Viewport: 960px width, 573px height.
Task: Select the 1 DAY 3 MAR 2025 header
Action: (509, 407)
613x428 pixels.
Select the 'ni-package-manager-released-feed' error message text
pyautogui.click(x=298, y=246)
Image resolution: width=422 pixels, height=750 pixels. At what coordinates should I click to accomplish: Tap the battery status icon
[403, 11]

-*-

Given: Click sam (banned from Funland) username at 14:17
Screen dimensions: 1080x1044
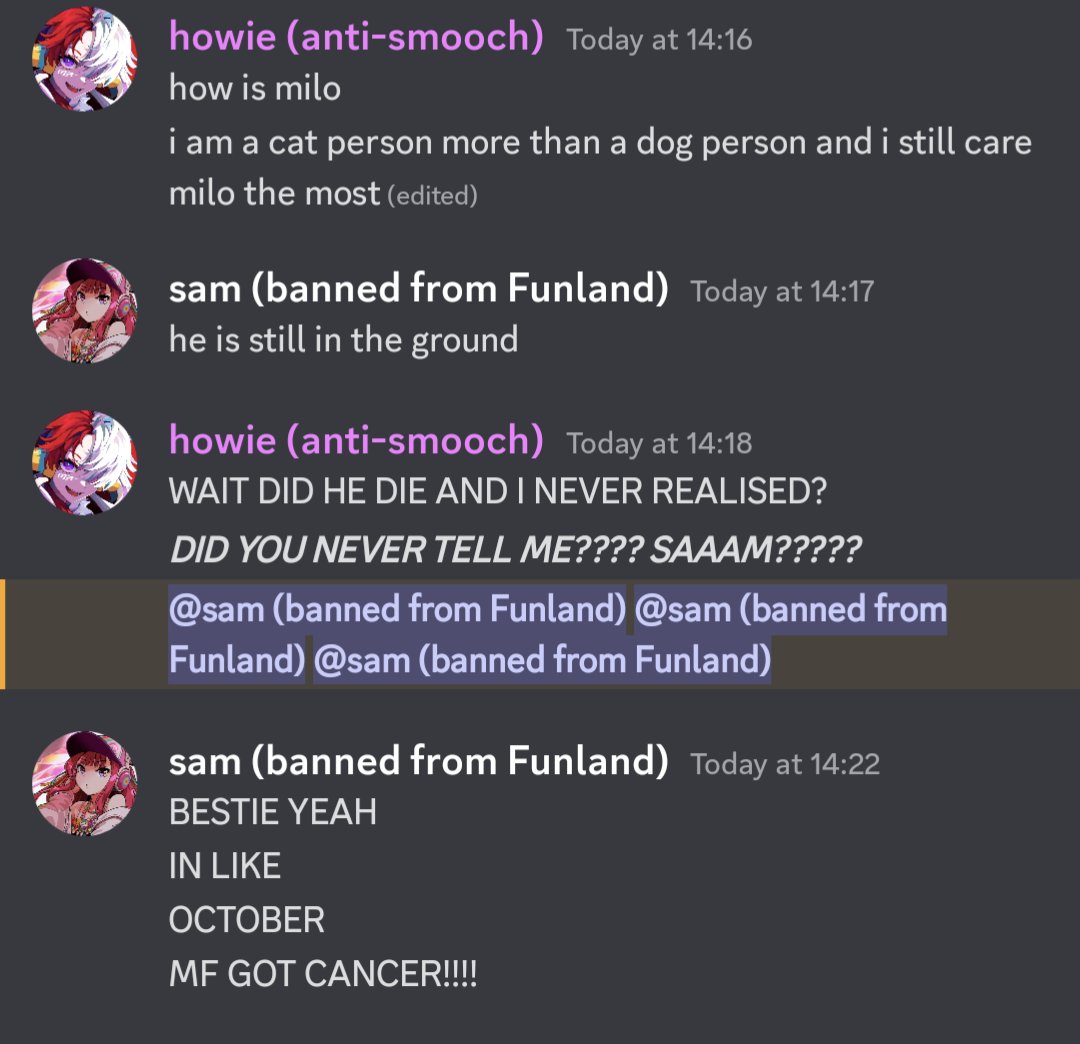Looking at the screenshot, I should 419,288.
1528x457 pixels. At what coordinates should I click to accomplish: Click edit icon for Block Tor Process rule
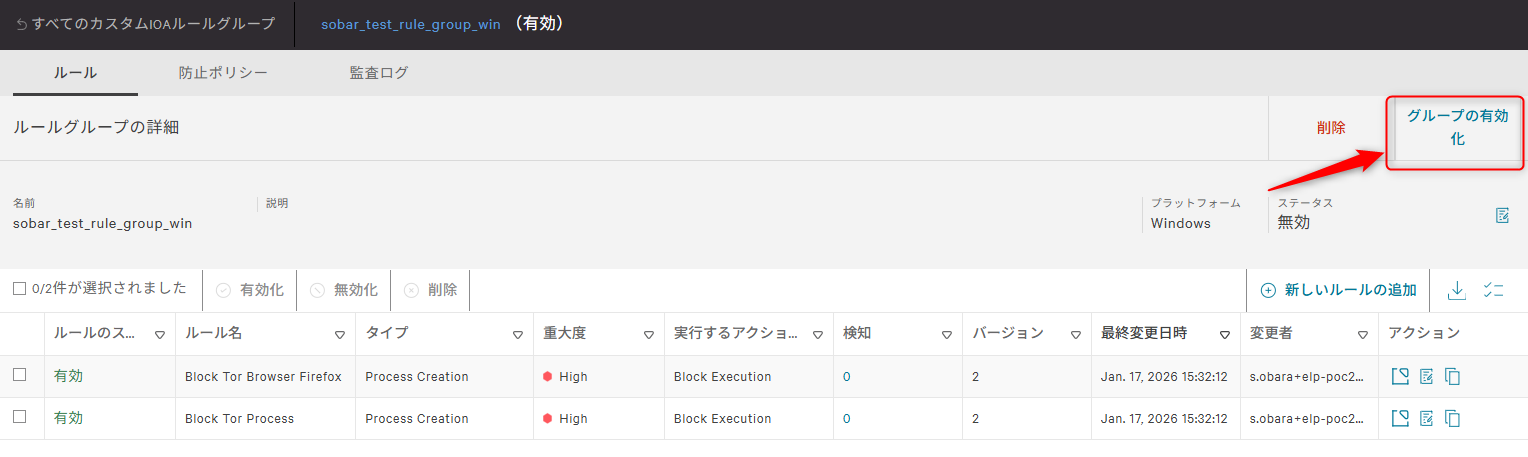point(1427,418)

-*-

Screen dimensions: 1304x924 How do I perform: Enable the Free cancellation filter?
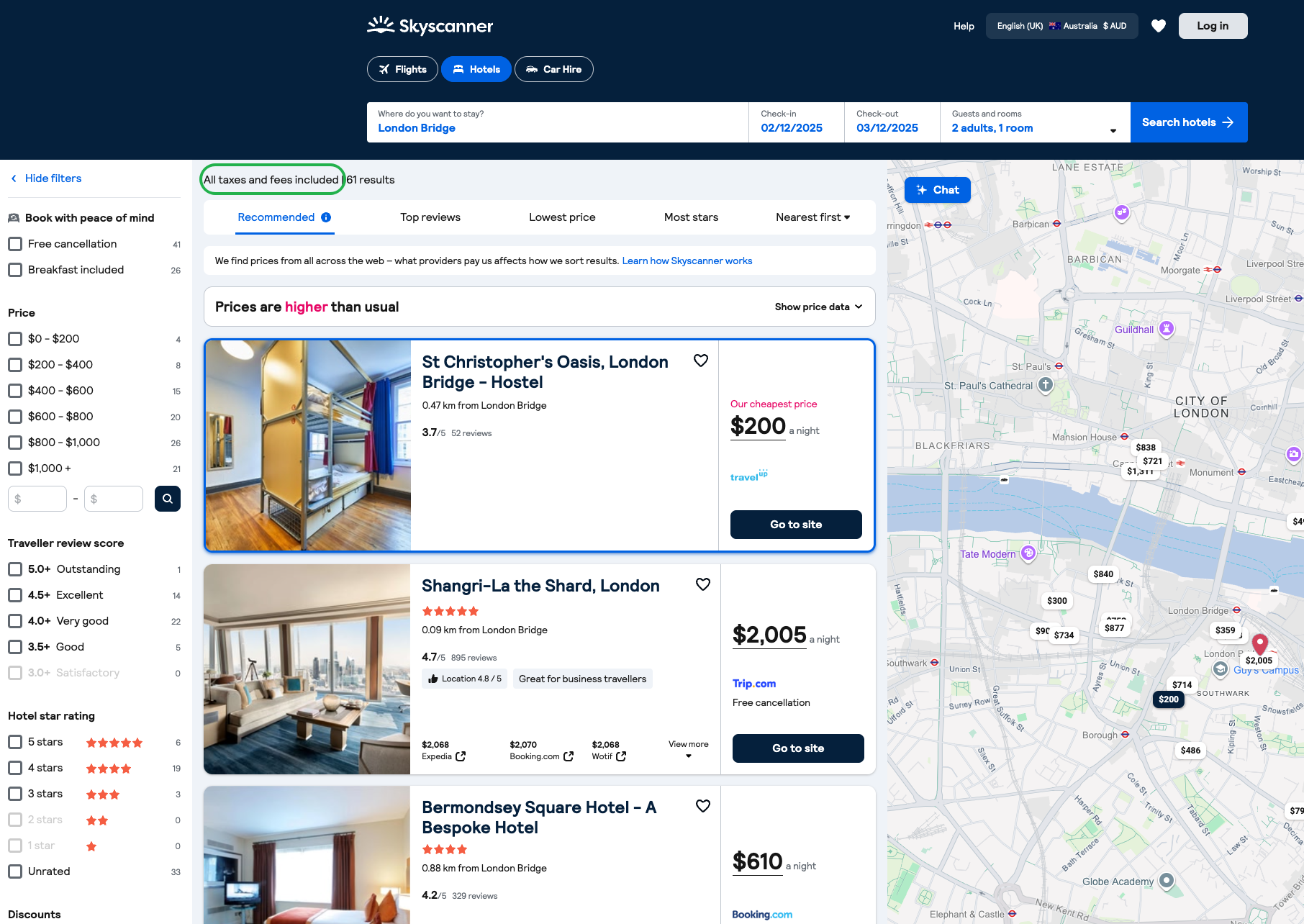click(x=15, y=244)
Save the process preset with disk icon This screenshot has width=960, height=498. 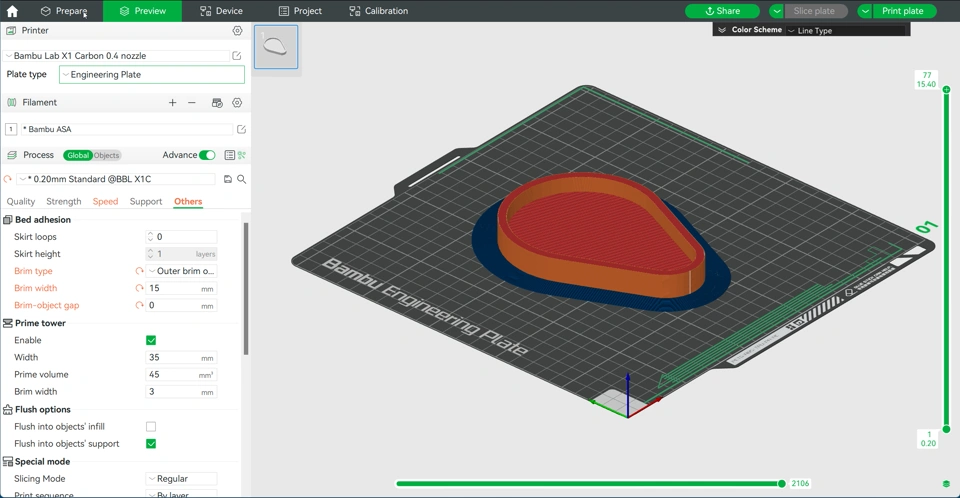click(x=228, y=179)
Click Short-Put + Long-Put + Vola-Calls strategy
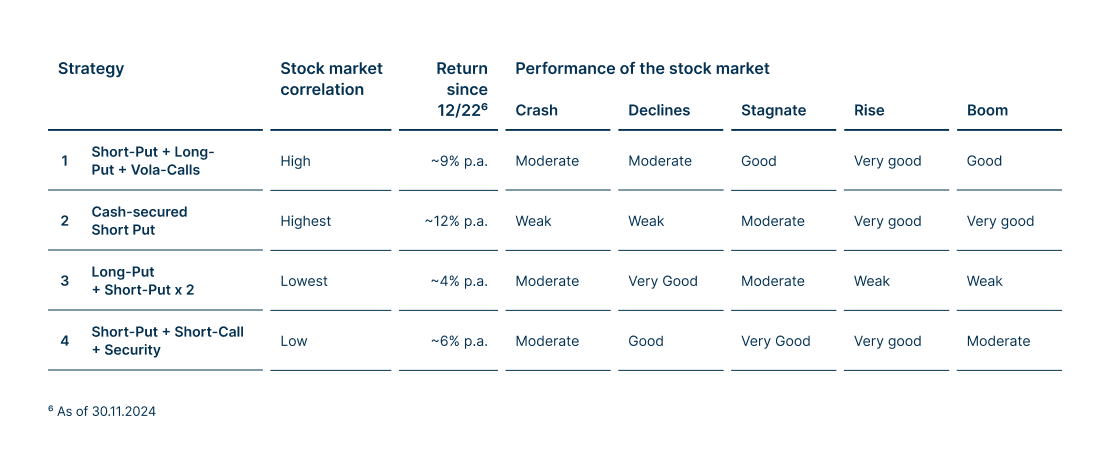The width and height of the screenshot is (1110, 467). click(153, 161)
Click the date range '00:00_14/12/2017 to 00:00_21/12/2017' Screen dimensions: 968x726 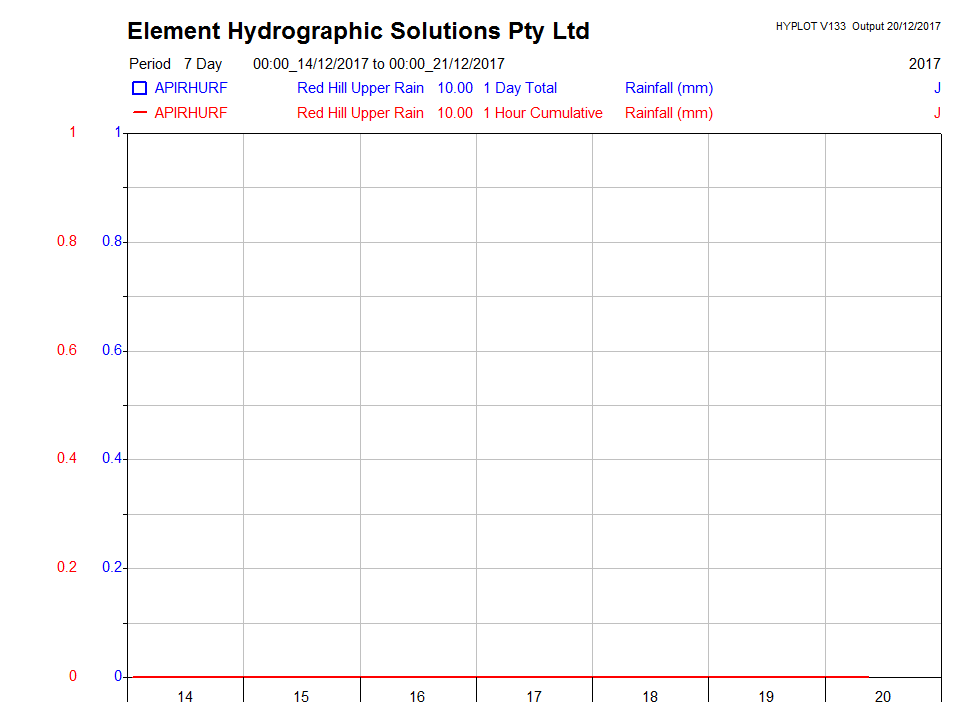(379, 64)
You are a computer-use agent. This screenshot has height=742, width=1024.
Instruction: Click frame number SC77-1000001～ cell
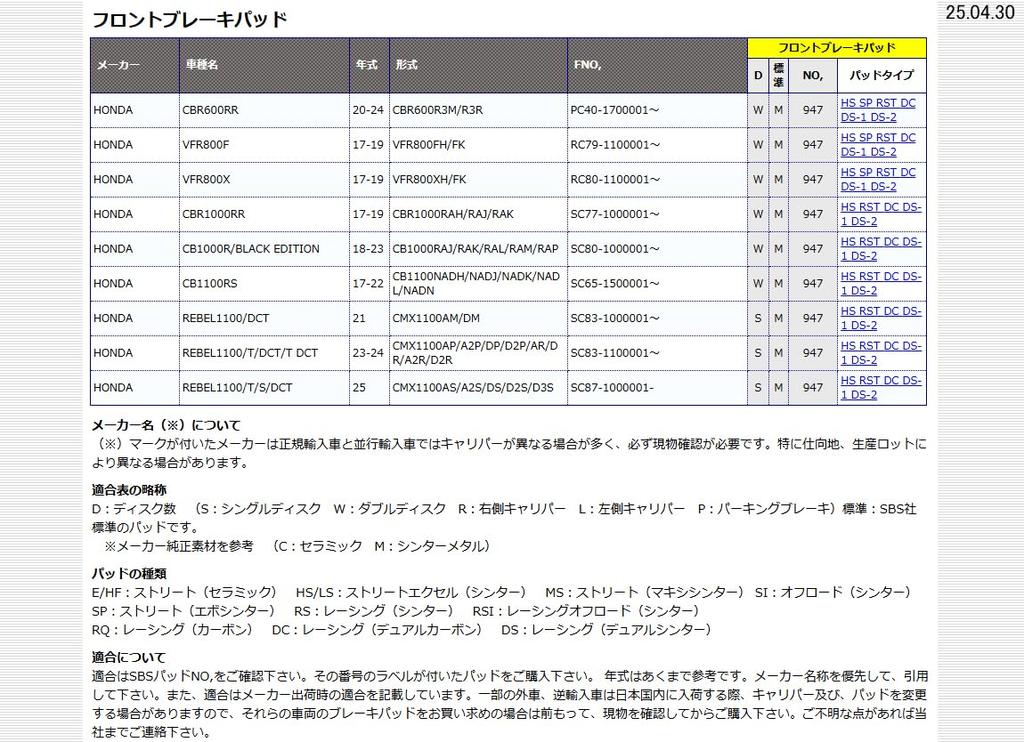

-*-

- **TO DO**
What you give back should be only the lines of the records above, starting at the line with "You are a computer-use" and ending at the line with "Instruction: Click frame", restated word for word.

- **OUTPUT BELOW**
You are a computer-use agent. This screenshot has height=742, width=1024.
Instruction: Click frame number SC77-1000001～ cell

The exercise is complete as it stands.